Long Run Exploration Ltd. Announces 2015 Second Quarter Results

CALGARY, ALBERTA--(Marketwired - Jul 29, 2015) - LONG RUN EXPLORATION LTD. (LRE.TO) ("Long Run" or the "Company") announces financial and operational results for the second quarter of 2015.

Commodity prices have continued to demonstrate weakness through the second quarter of 2015, however Long Run is committed to our disciplined capital spending plan. Based on our financial and operational results over the first half of the year, we remain on track to meet our 2015 capital budget, production and funds flow targets. Our team is focused on cost savings initiatives in an effort to reduce capital and operating costs and improve project returns in this challenging commodity price environment.

Long Run continues to examine strategic and financial means to improve the capital structure of the Company. We believe in the value of our diversified asset base and are diligently working towards a balance between improved financial strength and operational momentum.

SECOND QUARTER 2015 HIGHLIGHTS

  • Generated funds flow from operations of $45.9 million ($0.24/share) compared to $73.4 million ($0.54/share) in 2014, reflecting lower commodity prices and lower oil production partially offset by higher natural gas and NGLs production, a gain on financial derivatives and lower royalties.
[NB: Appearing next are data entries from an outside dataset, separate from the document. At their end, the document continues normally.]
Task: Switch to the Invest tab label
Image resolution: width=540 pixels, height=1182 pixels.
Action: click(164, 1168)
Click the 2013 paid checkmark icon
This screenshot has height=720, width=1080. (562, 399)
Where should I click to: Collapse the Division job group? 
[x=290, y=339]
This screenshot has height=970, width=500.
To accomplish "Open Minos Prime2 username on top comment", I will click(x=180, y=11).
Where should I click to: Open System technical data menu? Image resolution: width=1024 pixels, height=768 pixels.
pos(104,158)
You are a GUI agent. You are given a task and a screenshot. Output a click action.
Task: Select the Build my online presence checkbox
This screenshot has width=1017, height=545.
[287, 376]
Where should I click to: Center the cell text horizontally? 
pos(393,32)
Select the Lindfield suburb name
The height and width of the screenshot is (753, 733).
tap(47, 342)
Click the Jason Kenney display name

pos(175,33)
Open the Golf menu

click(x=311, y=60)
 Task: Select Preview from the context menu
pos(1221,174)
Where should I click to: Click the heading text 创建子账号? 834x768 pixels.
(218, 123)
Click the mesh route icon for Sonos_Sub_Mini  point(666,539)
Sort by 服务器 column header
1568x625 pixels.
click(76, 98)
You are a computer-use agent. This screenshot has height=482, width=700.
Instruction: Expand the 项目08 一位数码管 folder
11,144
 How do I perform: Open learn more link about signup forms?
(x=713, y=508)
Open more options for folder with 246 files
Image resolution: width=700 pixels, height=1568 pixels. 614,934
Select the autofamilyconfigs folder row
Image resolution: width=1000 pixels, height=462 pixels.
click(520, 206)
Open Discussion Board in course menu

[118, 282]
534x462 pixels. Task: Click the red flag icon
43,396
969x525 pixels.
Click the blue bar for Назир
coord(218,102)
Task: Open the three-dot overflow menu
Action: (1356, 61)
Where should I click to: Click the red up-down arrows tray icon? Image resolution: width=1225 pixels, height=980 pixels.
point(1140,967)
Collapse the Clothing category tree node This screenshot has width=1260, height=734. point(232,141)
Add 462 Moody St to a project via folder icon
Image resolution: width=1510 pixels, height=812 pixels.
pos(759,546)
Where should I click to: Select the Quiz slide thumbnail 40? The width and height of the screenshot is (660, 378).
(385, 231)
Funds flow from operations in the first half of 2015 totaled $85.9 million ($0.44/share).

  • Averaged 34,457 Boe/d of production, an increase of 6,855 Boe/d from 27,602 Boe/d in 2014. The production increase resulted primarily from the liquids-rich natural gas weighted Deep Basin acquisitions in 2014. Production averaged 35,026 Boe/d over the first six months of 2015.

  • Reduced capital expenditures to $8.8 million compared to $57.3 million in 2014. Capital expenditures of $54.1 million were incurred over the first six months of 2015, in line with our planned expenditures of $50 - $55 million. Expenditures were focused on our Deep Basin Cardium and Peace River Montney core areas.

  • Executed on $10.1 million of non-core dispositions with proceeds being directed towards debt repayment.

  • Reduced net debt at June 30, 2015 by $30.4 million from December 31, 2014, on track with our debt reduction goal of $100 million for 2015. The reduction in net debt was a result of disposition proceeds and funds flow from operations exceeding capital expenditures. As at June 30, 2015, Long Run's net debt was $709.2 million and we were in compliance with all covenants, obligations and conditions of our credit agreement.

  • Recorded a net loss of $50.1 million compared to net earnings of $20.8 million in 2014, primarily as a result of lower funds flow from operations and higher unrealized losses on financial derivatives. Over the first six months of 2015, a net loss of $73.0 million was recorded.

  • Completed the semi-annual review of the Company's credit facilities with our bank syndicate on May 29, 2015. Total credit facilities were maintained at $695 million. The amended credit facilities consist of a $410 million revolving syndicated facility, a $40 million revolving operating facility and a $245 million non-revolving syndicated facility.